Re: Support for N synchronous standby servers - take 2

From: Thomas Munro <thomas(dot)munro(at)enterprisedb(dot)com>
To: Masahiko Sawada <sawada(dot)mshk(at)gmail(dot)com>
Cc: Kyotaro HORIGUCHI <horiguchi(dot)kyotaro(at)lab(dot)ntt(dot)co(dot)jp>, Fujii Masao <masao(dot)fujii(at)gmail(dot)com>, Michael Paquier <michael(dot)paquier(at)gmail(dot)com>, Robert Haas <robertmhaas(at)gmail(dot)com>, Thom Brown <thom(at)linux(dot)com>, Beena Emerson <memissemerson(at)gmail(dot)com>, Josh Berkus <josh(at)agliodbs(dot)com>, Amit Kapila <amit(dot)kapila16(at)gmail(dot)com>, PostgreSQL-development <pgsql-hackers(at)postgresql(dot)org>
Subject: Re: Support for N synchronous standby servers - take 2
Date: 2016-04-02 01:20:55
Message-ID: CAEepm=2sdDL2hs3XbWb5FORegNHBObLJ-8C2=aaeG-riZTd2Rw@mail.gmail.com
Views: Raw Message | Whole Thread | Download mbox | Resend email
Thread:
Lists: pgsql-hackers

On Thu, Mar 31, 2016 at 5:11 PM, Thomas Munro
<thomas(dot)munro(at)enterprisedb(dot)com> wrote:
> On Thu, Mar 31, 2016 at 3:55 AM, Masahiko Sawada <sawada(dot)mshk(at)gmail(dot)com> wrote:
>> On Wed, Mar 30, 2016 at 11:43 PM, Masahiko Sawada <sawada(dot)mshk(at)gmail(dot)com> wrote:
>>> On Tue, Mar 29, 2016 at 5:36 PM, Kyotaro HORIGUCHI
>>> <horiguchi(dot)kyotaro(at)lab(dot)ntt(dot)co(dot)jp> wrote:
>>>> I personally don't think it needs such a survive measure. It is
>>>> very small syntax and the parser reads very short text. If the
>>>> parser failes in such mode, something more serious should have
>>>> occurred.

▬▬▬

## PROBLEMS AND TASKS
(a) Answer these questions using the message on synchronous standby servers:
(i) On what date and at what time was the message sent?
(ii) Which mailing list is it posted to?
(iii) In the quoted remark at the bottom, how is the text that the parser reads described?
(b) Go on with the message on synchronous standby servers, starting after its final line.

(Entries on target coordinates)
▬▬▬

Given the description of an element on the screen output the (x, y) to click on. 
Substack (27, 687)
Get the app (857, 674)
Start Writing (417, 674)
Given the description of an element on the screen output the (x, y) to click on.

▬▬▬

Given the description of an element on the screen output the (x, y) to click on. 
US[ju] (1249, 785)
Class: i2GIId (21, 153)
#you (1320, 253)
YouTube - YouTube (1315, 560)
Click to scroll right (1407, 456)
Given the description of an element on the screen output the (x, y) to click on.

▬▬▬

## RESPONSES TO THE EXERCISE
(a)
(i) 2016-04-02 01:20:55
(ii) pgsql-hackers
(iii) As very short text.

(b)
>>>>
>>>> At Tue, 29 Mar 2016 16:51:02 +0900, Fujii Masao <masao(dot)fujii(at)gmail(dot)com> wrote in <CAHGQGwFth8pnYhaLBx0nF8o4qmwctdzEOcWRqEu7HOwgdJGa3g(at)mail(dot)gmail(dot)com>
>>>>> On Tue, Mar 29, 2016 at 4:23 PM, Kyotaro HORIGUCHI
>>>>> <horiguchi(dot)kyotaro(at)lab(dot)ntt(dot)co(dot)jp> wrote:
>>>>> > Hello,
>>>>> >
>>>>> > At Mon, 28 Mar 2016 18:38:22 +0900, Masahiko Sawada <sawada(dot)mshk(at)gmail(dot)com> wrote in <CAD21AoAJMDV1EUKMfeyaV24arx4pzUjGHYbY4ZxzKpkiCUvh0Q(at)mail(dot)gmail(dot)com>
>>>>> > sawada.mshk> On Mon, Mar 28, 2016 at 5:50 PM, Kyotaro HORIGUCHI
>>>>> >> <horiguchi(dot)kyotaro(at)lab(dot)ntt(dot)co(dot)jp> wrote:
>>>>> > As mentioned in my comment, SQL parser converts yy_fatal_error
>>>>> > into ereport(ERROR), which can be caught by the upper PG_TRY (by
>>>>> > #define'ing fprintf). So it is doable if you mind exit().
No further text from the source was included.